Directive -
Rewrite the rows below as a numbered list, omitting blank lines. Leave the pictures out of your answer.

Record extracts -
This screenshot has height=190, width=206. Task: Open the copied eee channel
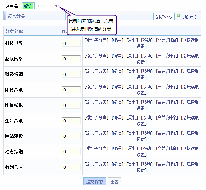(55, 6)
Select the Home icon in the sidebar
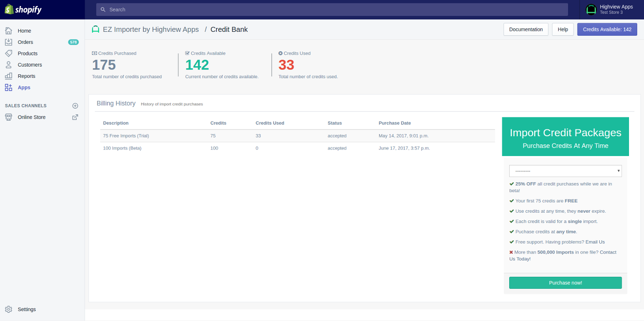This screenshot has height=321, width=644. tap(9, 30)
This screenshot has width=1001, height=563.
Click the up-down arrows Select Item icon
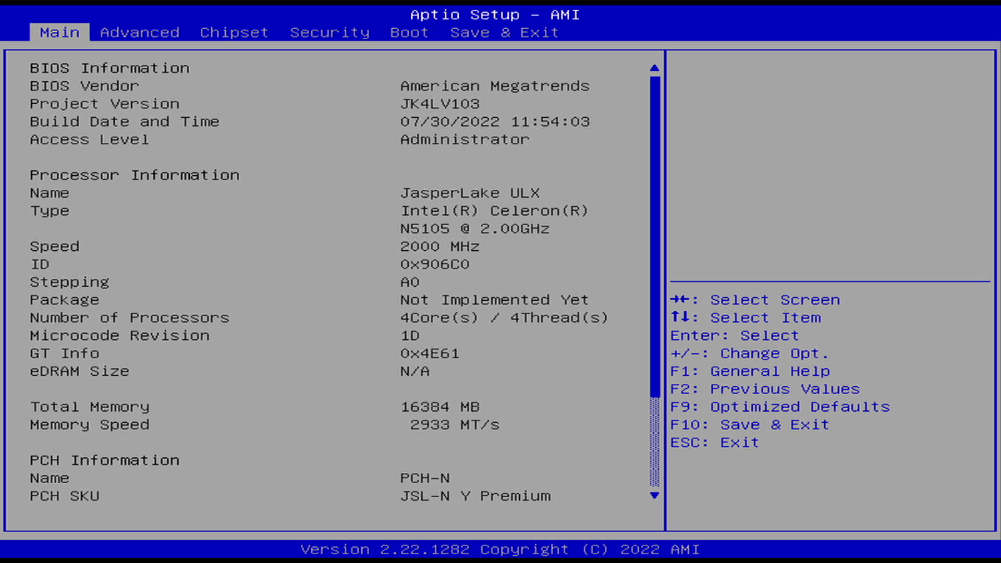coord(680,317)
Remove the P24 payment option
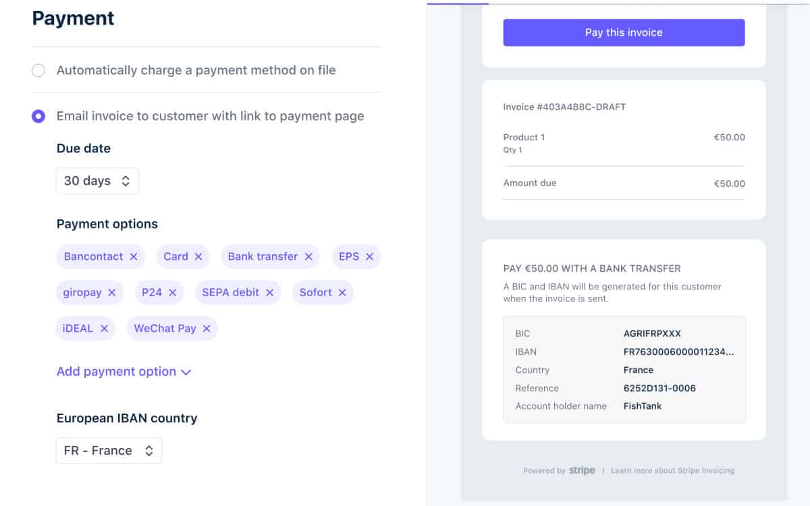Image resolution: width=810 pixels, height=506 pixels. (x=173, y=292)
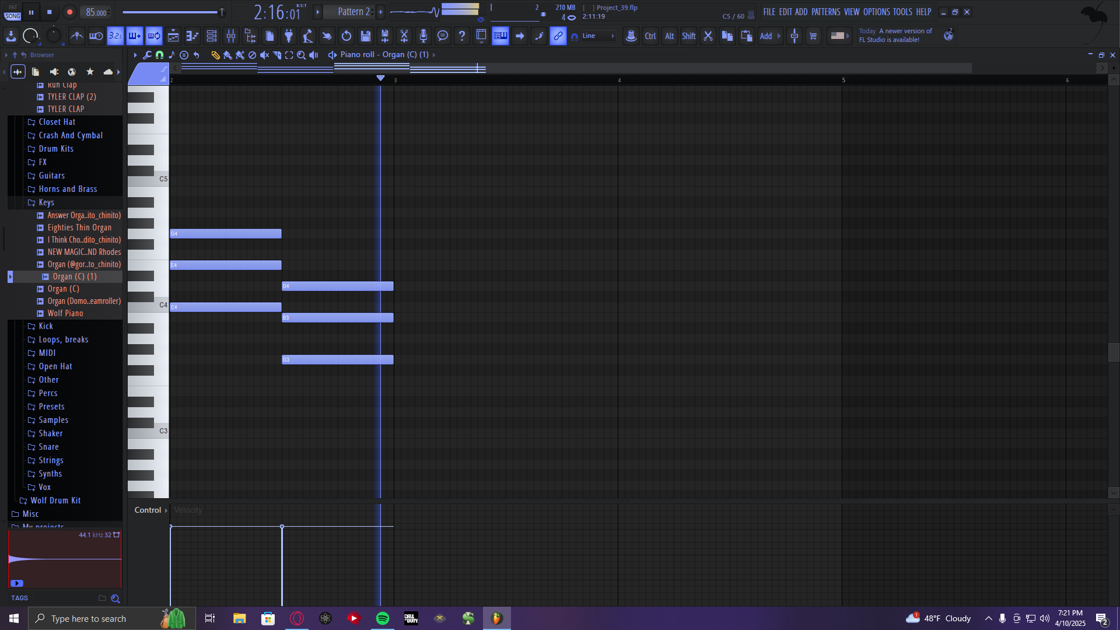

Task output -
1. This screenshot has height=190, width=206. Task: Open the copied eee channel
2. (55, 6)
3. Select the Home icon in the sidebar
4. This screenshot has height=321, width=644. tap(9, 30)
5. This screenshot has width=1001, height=563.
6. Click the up-down arrows Select Item icon
7. coord(680,317)
8. Remove the P24 payment option
9. Image resolution: width=810 pixels, height=506 pixels. (x=173, y=292)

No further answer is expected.